Do you think I could try something else?

Regards.

So you are optimizing 10 years of 227 symbols worth of data, 500 optimizations steps (500 backtests) in 74 seconds.
It looks that on average single backtest (analysing 590200 data points in each backtest) takes on your end 74/500 seconds = 0.14 sec.
That gives 5 million data points per second throughput.
If that's the case what do you really expect? Realistically?

Tomasz,

Thanks for your answer.

I didn't have a concrete expectation about how long the optimization should last, but since I have to optimize a system which is larger than the one in the example, I was wondering how to make the process faster.

However, if the indicated time is reasonable, I feel satisfied to know that I'm not doing something wrong.

Thanks to the rest of the users for your anwers as well.

Best regards.

As I wrote, for maximum speed you can change from plugin to "(local database)" this will
run backtest without ever touching anything outside AmiBroker and will be the fastest option. As indicated earlier, any plugin-exposed function is going to slow down backtest, so earlier suggested ways to store plugin-exposed data in static variables gives you nice boost (2x).
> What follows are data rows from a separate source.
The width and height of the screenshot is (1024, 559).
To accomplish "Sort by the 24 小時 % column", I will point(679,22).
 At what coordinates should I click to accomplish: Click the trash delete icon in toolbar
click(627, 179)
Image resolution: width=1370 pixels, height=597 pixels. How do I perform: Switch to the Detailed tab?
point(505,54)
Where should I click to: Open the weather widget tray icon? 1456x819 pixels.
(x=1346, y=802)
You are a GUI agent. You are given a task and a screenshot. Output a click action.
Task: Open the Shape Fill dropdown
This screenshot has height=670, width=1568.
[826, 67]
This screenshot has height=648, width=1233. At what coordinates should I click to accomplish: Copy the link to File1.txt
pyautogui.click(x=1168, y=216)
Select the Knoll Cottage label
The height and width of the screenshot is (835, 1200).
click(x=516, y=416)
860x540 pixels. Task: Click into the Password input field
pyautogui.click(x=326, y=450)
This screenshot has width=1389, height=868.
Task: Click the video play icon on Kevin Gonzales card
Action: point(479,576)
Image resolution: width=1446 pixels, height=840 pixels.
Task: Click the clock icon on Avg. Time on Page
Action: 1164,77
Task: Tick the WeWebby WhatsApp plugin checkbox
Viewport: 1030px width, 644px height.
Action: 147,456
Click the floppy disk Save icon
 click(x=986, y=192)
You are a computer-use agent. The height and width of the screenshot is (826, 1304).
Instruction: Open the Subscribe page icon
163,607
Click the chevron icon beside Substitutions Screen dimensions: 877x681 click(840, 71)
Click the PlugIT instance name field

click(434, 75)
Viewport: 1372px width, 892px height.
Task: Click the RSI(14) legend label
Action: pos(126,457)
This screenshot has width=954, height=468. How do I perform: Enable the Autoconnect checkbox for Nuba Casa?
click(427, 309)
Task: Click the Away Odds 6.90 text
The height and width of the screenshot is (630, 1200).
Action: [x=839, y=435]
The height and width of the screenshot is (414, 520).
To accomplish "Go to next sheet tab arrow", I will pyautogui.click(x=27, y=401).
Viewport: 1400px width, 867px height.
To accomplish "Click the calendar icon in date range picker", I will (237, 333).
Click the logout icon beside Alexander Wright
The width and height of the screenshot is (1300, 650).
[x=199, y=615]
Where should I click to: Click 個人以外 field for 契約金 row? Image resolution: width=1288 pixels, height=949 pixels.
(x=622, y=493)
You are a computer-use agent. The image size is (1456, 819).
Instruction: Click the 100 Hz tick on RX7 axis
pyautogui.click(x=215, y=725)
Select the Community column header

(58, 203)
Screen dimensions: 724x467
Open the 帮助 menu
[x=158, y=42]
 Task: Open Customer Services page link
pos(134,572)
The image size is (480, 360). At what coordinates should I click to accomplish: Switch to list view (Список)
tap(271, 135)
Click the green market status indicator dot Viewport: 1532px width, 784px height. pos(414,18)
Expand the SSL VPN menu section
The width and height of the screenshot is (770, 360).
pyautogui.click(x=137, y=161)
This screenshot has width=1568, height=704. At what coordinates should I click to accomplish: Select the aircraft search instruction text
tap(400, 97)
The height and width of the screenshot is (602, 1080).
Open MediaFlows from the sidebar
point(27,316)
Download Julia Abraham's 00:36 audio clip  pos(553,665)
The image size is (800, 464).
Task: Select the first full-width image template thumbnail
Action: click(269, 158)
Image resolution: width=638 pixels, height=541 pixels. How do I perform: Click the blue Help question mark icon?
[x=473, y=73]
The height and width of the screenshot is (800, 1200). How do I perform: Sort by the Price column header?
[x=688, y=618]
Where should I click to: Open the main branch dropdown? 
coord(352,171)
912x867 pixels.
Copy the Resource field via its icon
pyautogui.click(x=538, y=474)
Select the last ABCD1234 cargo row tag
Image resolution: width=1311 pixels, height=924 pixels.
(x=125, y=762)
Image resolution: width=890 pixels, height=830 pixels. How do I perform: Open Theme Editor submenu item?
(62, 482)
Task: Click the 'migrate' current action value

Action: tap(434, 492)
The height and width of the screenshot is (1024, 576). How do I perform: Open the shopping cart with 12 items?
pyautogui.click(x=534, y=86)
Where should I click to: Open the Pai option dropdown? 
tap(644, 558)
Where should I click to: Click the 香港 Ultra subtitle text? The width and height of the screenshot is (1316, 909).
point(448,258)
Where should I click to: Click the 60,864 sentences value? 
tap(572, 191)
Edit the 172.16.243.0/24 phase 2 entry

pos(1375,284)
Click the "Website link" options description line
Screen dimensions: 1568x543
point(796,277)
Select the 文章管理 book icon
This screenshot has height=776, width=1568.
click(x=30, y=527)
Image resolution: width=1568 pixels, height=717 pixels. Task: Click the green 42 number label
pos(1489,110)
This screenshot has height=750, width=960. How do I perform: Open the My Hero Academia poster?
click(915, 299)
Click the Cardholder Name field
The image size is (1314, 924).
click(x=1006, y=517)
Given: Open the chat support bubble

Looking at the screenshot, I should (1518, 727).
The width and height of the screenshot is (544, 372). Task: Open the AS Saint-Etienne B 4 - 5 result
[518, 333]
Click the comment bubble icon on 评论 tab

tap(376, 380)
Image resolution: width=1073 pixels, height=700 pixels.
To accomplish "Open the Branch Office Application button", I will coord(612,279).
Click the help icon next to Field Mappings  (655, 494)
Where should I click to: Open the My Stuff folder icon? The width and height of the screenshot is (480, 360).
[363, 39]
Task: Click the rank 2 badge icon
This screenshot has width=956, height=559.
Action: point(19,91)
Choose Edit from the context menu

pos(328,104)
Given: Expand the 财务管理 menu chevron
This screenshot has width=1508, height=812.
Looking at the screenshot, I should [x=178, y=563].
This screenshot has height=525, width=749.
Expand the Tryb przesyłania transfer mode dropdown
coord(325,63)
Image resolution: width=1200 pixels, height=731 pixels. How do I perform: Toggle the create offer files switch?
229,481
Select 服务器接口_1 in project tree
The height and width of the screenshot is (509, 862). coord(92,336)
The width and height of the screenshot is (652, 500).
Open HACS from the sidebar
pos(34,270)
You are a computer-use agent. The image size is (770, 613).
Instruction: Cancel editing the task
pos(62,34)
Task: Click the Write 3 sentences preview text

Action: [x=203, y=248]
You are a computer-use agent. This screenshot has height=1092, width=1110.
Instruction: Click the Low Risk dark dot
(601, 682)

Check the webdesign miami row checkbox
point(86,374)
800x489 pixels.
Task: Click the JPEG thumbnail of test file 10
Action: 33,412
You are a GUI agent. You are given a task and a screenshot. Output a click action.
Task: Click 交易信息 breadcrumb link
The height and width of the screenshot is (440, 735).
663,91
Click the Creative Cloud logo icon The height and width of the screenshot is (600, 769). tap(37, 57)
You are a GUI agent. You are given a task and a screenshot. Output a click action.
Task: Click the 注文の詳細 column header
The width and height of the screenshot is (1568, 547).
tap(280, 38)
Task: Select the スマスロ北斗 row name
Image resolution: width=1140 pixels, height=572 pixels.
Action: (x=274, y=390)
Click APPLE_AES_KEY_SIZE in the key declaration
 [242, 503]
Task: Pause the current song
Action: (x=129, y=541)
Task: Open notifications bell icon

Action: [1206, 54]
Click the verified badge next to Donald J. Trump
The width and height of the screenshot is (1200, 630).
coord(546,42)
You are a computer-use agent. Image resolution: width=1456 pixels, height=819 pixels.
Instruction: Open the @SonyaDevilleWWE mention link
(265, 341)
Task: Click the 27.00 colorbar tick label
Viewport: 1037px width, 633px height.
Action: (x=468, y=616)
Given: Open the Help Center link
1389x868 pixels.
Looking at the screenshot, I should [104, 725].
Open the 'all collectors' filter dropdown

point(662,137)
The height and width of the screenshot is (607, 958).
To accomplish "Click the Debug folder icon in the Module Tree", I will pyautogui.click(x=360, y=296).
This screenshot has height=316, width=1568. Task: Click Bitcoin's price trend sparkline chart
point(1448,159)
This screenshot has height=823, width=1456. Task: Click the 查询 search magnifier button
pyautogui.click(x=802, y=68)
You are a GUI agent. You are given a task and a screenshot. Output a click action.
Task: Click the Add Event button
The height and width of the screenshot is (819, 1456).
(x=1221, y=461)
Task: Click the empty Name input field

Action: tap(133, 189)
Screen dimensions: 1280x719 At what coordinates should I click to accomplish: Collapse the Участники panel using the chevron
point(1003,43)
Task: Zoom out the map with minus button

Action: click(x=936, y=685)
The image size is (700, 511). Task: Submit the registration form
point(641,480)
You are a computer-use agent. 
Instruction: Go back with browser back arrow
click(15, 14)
Backtest speed depends on including CPU speed, RAM bandwidth, size of data used (number of bars), the formula itself, options used (for example MonteCarlo simulation turned on/off). It is all discussed here:



http://www.amibroker.com/kb/2017/10/06/limits-of-multithreading/

When I got some time I will provide some more "baseline" numbers for performance so people can compare to the speed they are getting if they doubt if their performance is optimum or not.

5 Likes

This topic was automatically closed 100 days after the last reply. New replies are no longer allowed.